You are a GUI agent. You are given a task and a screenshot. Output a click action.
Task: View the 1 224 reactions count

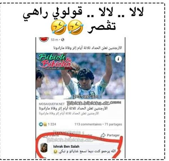tap(52, 124)
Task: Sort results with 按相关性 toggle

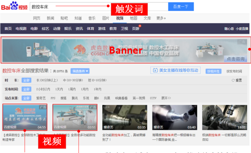Action: click(213, 71)
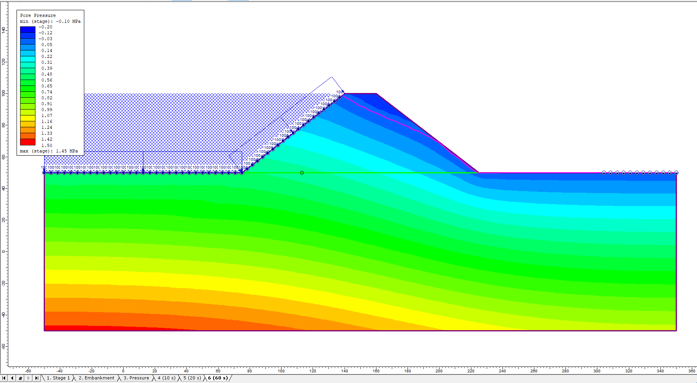Open the '2. Embankment' stage tab
Image resolution: width=697 pixels, height=383 pixels.
96,378
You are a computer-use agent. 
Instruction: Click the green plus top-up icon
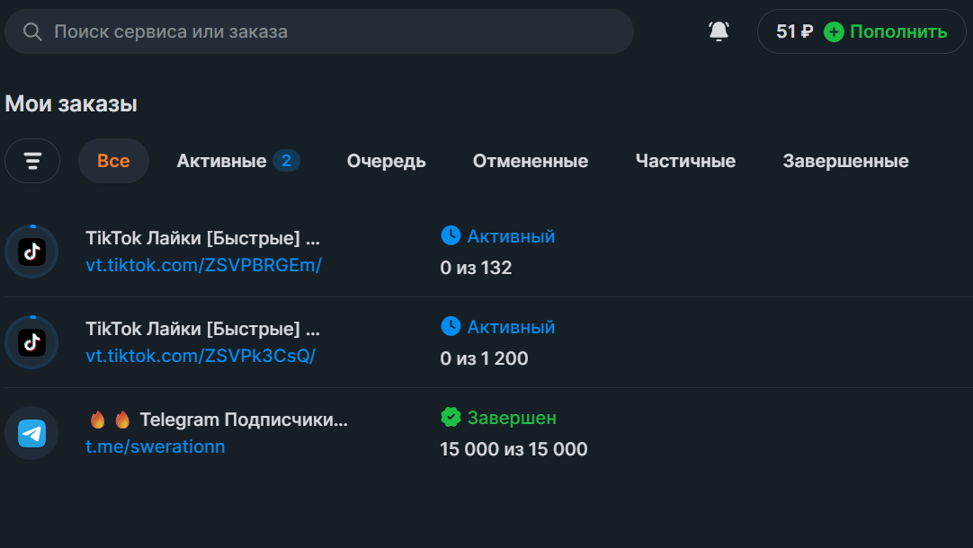834,31
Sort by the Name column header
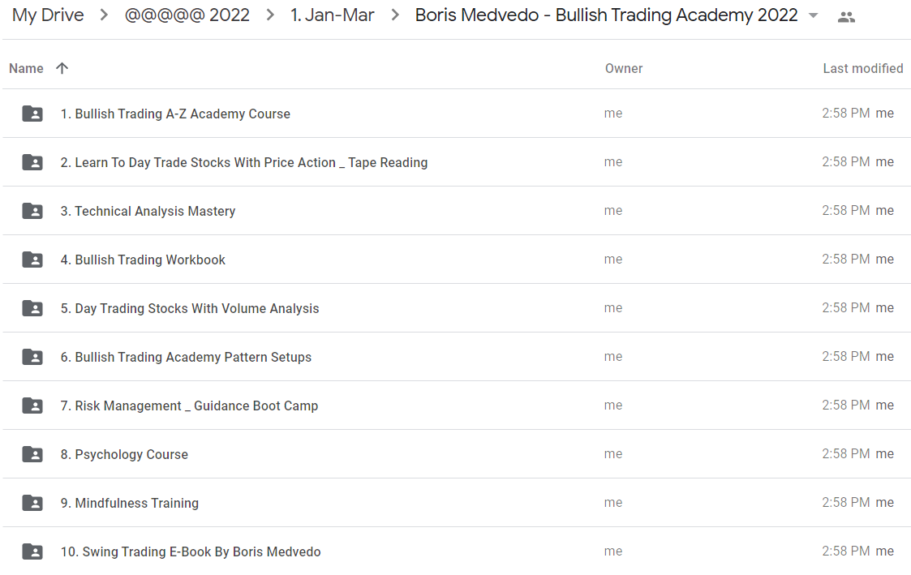 [x=26, y=69]
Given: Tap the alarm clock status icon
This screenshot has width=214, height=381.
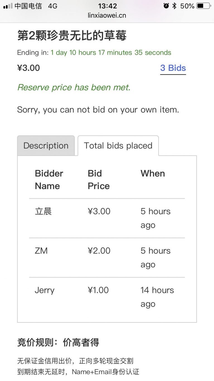Looking at the screenshot, I should coord(166,6).
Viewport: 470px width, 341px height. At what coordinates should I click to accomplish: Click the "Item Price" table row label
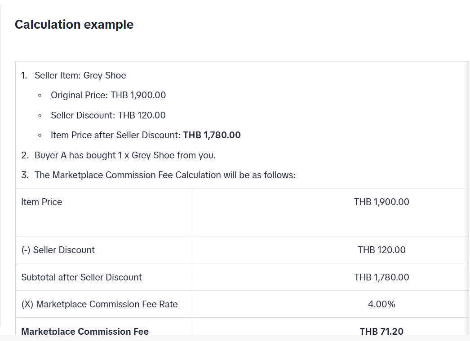[x=41, y=202]
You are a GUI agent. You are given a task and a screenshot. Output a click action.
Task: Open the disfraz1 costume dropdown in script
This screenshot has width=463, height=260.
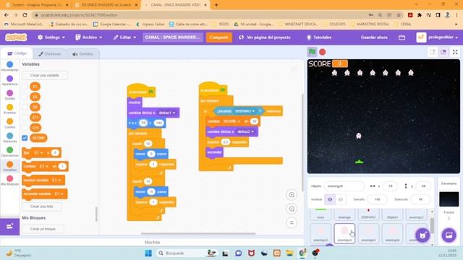click(167, 113)
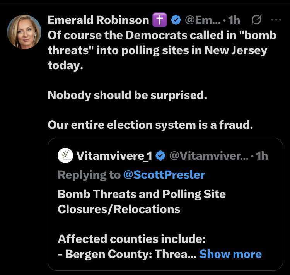This screenshot has height=275, width=290.
Task: Click the main post's 1h timestamp
Action: click(x=234, y=20)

> [WHAT NEEDS TO BE DONE] Omit every picture, then repeat the remaining data exactly as it appears above.

> [RESULT OF THIS TASK]
You are a GUI agent. You are given a task and a screenshot. Output a click action.
Task: View the 1 224 reactions count

tap(52, 124)
Task: Sort results with 按相关性 toggle

Action: click(213, 71)
Open the '2. Embankment' stage tab
Image resolution: width=697 pixels, height=383 pixels.
96,378
You are a computer-use agent. 
Instruction: Click the green plus top-up icon
834,31
Sort by the Name column header
 [x=26, y=69]
Given: Tap the alarm clock status icon
This screenshot has width=214, height=381.
Looking at the screenshot, I should coord(166,6).
Viewport: 470px width, 341px height. At what coordinates should I click to accomplish: Click the "Item Price" table row label
[x=41, y=202]
You are a GUI agent. You are given a task and a screenshot. Output a click action.
Task: Open the disfraz1 costume dropdown in script
This screenshot has width=463, height=260.
click(167, 113)
This screenshot has height=275, width=290.
Task: Click the main post's 1h timestamp
Action: click(x=234, y=20)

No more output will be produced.